Concurrent inhibition of tumor growth and metastasis by a lipidated nanophotosensitizer tracing and disabling tumor extracellular vesicles

原文发布日期：2025-06-24

英文摘要：

Cancer cells promote tumor growth and metastasis through tumor extracellular vesicle (TEV)-mediated intercellular and intertissue communication. Inhibiting TEVs represents a promising strategy to suppress metastasis; however, effectively and selectively disabling TEVs remains challenging. Herein, we developed palmitic acid surface-displayed nanoparticles using an adjacent hydrophilic molecular engineering strategy.
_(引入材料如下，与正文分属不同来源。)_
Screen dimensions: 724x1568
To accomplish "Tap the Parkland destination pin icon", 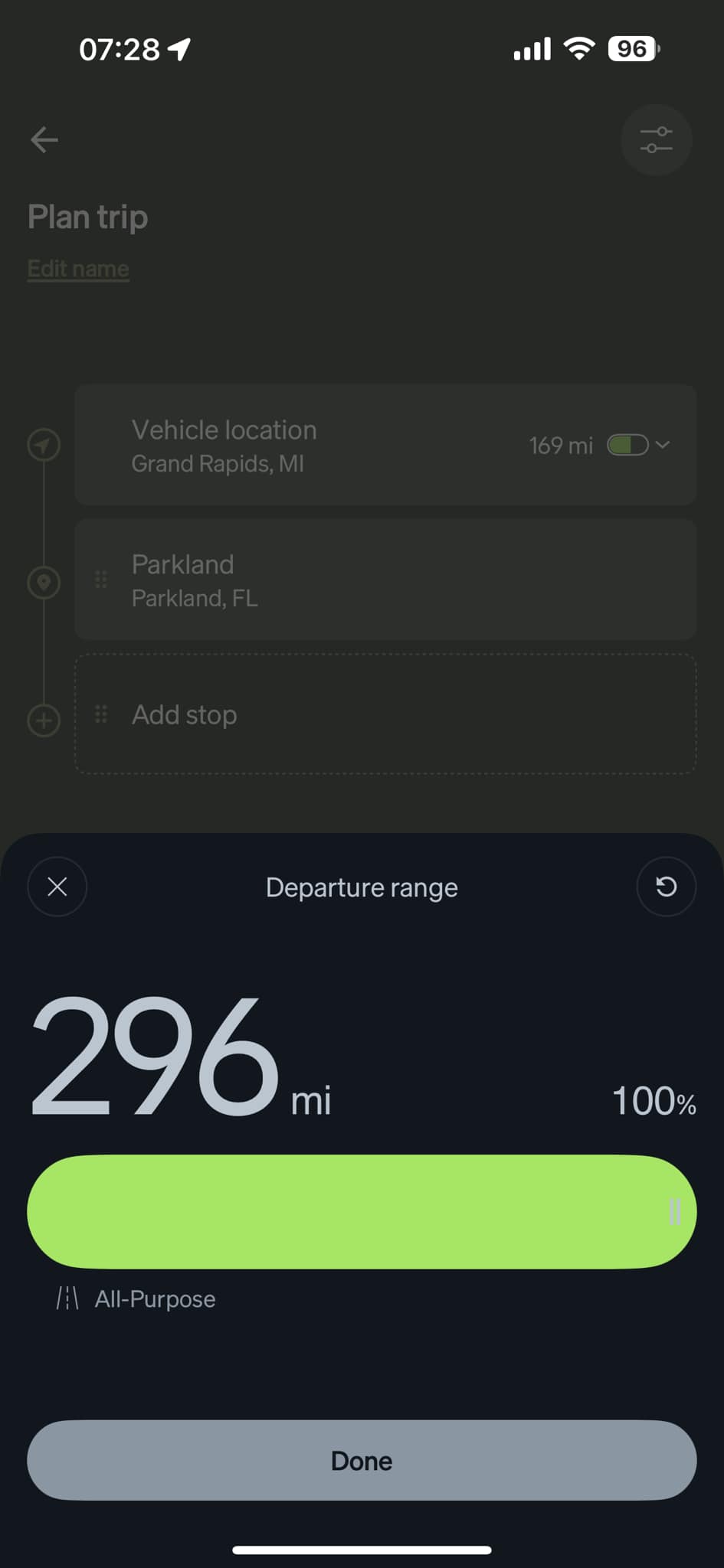I will click(44, 583).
Unexpectedly, these lipidated nanoparticles were not only efficiently taken up and distributed within tumor cells but also coupled with TEV generation, enabling active tracing of TEVs. Exploiting their dual tumor spatial distribution (intracellular and intra-TEV), a lipidated nanophotosensitizer was constructed for metastasis therapy. Under near-infrared light irradiation at the primary tumor site, both intracellular and intra-TEV reactive oxygen species were generated synchronously. This led to photodynamic suppression of the primary tumor and blocked intercellular and intertissue communication by disabling TEVs, effectively inhibiting tumor growth and metastasis in multiple tumor models in female mice. Overall, this work reports a therapeutic paradigm for concurrently inhibiting tumor growth and metastasis.

摘要翻译：

癌细胞通过肿瘤源性细胞外囊泡（TEV）介导的细胞间及组织间通讯促进肿瘤生长与转移。抑制TEV是一种极具前景的抗转移策略，然而如何高效、选择性地阻断TEV功能仍具挑战性。本研究采用邻位亲水分子工程策略开发了棕榈酸表面展示纳米颗粒。出乎意料的是，这些脂化纳米颗粒不仅能被肿瘤细胞高效摄取并在胞内分布，还可耦合TEV生成过程，实现对TEV的主动追踪。利用其在肿瘤空间的双重分布特性（细胞内与TEV内），我们构建了用于转移治疗的脂化纳米光敏剂。在原发灶近红外光照射下，细胞内与TEV内的活性氧同步生成，通过光动力作用抑制原发肿瘤的同时，还能通过破坏TEV阻断细胞间与组织间通讯，在雌性小鼠多种肿瘤模型中有效抑制了肿瘤生长与转移。本项研究为同步抑制肿瘤生长与转移提供了创新治疗范式。